I saw the story of a teenage
boy, who had been away in college but had come back to visit the orphanage he
was raised in when the earthquake struck, leaving no adults around, he pulled
child after child out of the building and helped them erect temporary shelter
and find food and care for each other as they await rescue.
I saw a group of shouting
men whose words I could not understand dig frantically at grey crushed rubble
with their bare hands, clawing at it for a half hour and gradually, so slowly,
a limb at a time, free a baby who had been completely buried, and weep and
holler with joy as they held him up, alive and breathing.
I saw a young boy whose dad
took him to the streets of Baltimore with a broom and a camera, to share in and
record history in the making, and many, many stories of neighbors cleaning up together,
or marching side by side, people who had never spoken before, saying how this
is changing their city- neighbors connecting in the streets, joining in purpose
and frustration, yes, but also in truth and hope as evil and brokenness is revealed
in the light of day and confronted out loud.

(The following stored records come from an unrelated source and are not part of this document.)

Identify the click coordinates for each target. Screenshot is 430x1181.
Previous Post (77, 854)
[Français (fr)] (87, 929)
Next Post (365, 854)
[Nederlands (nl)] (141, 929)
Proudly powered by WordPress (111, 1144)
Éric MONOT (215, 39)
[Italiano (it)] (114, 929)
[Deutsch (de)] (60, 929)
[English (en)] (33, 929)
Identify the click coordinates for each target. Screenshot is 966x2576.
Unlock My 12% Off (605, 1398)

And when you pay attention
to these stories it feels like death is being beaten – as big and
horrible and ongoing as it is, it feels exposed this week, ugly and wretched in
the face of so much vigorous with-you-ness, so much love casting out fear.

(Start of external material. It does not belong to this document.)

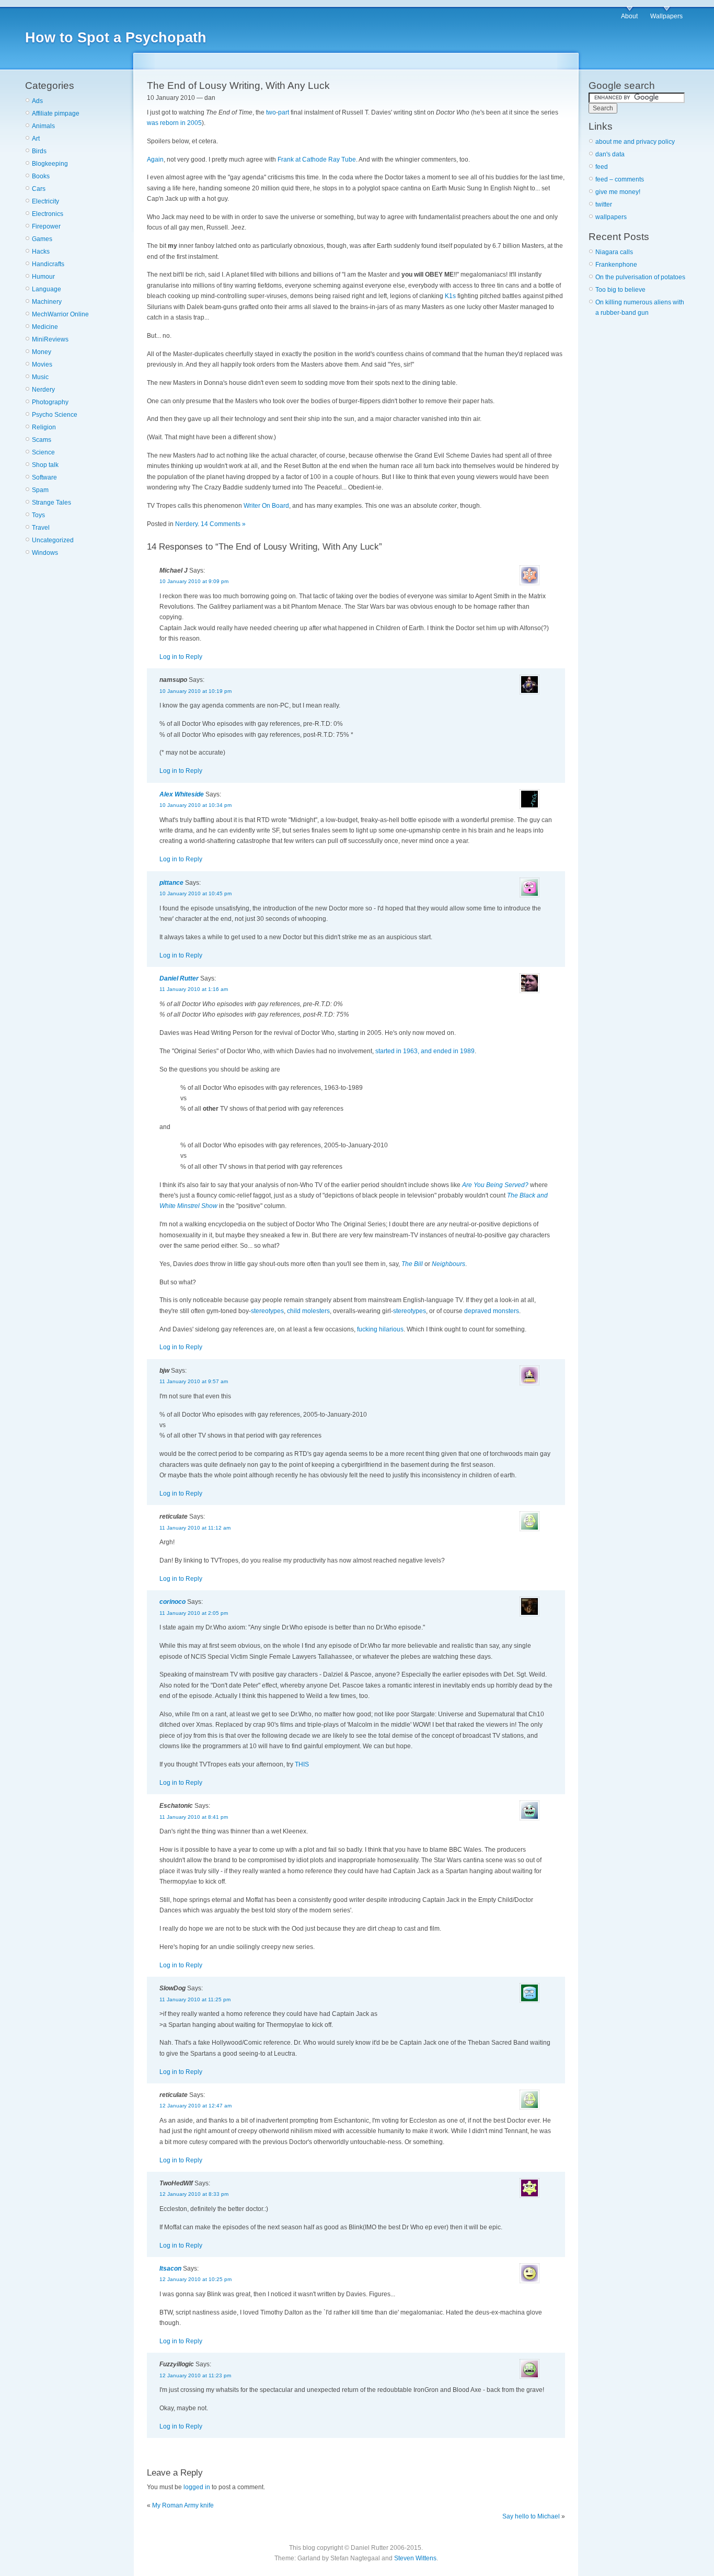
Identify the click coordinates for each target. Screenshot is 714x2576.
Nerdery (43, 389)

Whenever something big and
tragic happens far away, this little lie begins to creep in again, the way of
fear, dead Jesus kind of lie, that it is up to us, that somehow only we have
what is needed, and that if we don’t
act nothing will change, so we send money, and forward or write, compelling
articles, and we pray, but in the face of something so huge we feel largely
unable to make a significant difference – like we’re facing down the assignment
to cure world wide cancer or “make disciples of all nations” – it is befuddling
and overwhelming, so we gorge ourselves on 24 hour news, ingesting the fear,
perhaps figuring that feeding on the heartbreak is almost like helping in some
way.
And we forget the living
Jesus.
We forget the love that has no opposite that pulses through it all
claiming each one of us. We forget that
we act freely, instinctively, of course
we act, and we pray, and we send money, and we write articles, and we stand
alongside, because we all belong to each other, but it’s not up to you and me. It
doesn’t depend on you and me; we are not the only people on the planet God has
called.
In fact, God has called every single one of us.
There is no one
who is not sent, no one who is not called beloved and called to love. And in any
given moment, any single human can be, and
is, responding to that love, from that love, standing alongside another,
lifting up another, offering or receiving forgiveness, or hope, or tears of
grief, or shrieks of joy. In every
single moment, this is happening, through us and alongside us, without us and
in spite of us, within and around us, and even far away from us, because love
is moving, brothers and sisters, because Jesus is alive, God is with us all.
You can witness the real
reality in the face of the lie.
Live the truth doggedly alongside those around
you, and don’t consume the lies of fear, instead, like Mr. Rogers says, look for the helpers… Perhaps the most
faithful and needful of all things to do in the midst of any kind of far away crisis
or national struggle, is to bear witness
to the love- watch for and share about the places the real reality is
breaking through. Because it is; it always is.
As Frederick Buechner said,
“Resurrection means the worst thing is never the last thing.” All authority in heaven and on earth is now in
the hands of love incarnate, so go therefore into all the world, wherever you
are, however you find yourself, and make disciples of love –people who know
themselves first and foremost as beloved, and who are compelled irreversibly to
see others that way as well.
That is what it is to be a
disciple. That is what it is to be a human being who knows God.
Trust, then, that God with
us is with us all, in every time and
place, because, as human beings love one another they meet Jesus, who is, right
now, and always, with and for us all, to the end of the age.